» Task: Every line below that has "computer" in it should be copied.

Start of Material to process

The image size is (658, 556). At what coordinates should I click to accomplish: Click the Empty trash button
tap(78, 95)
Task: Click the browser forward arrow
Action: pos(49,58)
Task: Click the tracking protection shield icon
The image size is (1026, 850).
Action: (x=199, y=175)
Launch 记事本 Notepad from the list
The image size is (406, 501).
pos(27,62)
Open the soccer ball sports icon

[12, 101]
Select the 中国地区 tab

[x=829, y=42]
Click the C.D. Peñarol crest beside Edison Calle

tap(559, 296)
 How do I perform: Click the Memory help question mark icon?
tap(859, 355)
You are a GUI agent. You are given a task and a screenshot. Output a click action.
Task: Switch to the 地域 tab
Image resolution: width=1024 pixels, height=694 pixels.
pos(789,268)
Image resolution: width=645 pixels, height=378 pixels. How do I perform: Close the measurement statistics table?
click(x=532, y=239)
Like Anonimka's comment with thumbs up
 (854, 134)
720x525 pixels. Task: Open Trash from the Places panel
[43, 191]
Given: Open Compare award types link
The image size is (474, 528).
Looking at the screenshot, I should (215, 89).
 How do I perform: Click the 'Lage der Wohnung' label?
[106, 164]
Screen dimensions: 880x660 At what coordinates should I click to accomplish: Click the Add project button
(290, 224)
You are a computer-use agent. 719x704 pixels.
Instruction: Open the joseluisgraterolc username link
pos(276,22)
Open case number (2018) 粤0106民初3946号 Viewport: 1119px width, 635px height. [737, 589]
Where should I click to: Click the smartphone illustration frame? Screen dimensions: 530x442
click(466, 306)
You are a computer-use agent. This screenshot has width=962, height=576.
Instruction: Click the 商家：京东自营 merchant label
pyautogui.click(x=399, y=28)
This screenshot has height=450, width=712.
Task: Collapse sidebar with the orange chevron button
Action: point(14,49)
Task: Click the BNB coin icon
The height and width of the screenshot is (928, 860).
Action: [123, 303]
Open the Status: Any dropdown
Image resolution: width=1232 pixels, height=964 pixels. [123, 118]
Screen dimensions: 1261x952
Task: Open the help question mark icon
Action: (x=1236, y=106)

End of Material to process

» Response area:
You are a computer-use agent. 719x704 pixels.
You are a computer-use agent. This screenshot has width=962, height=576.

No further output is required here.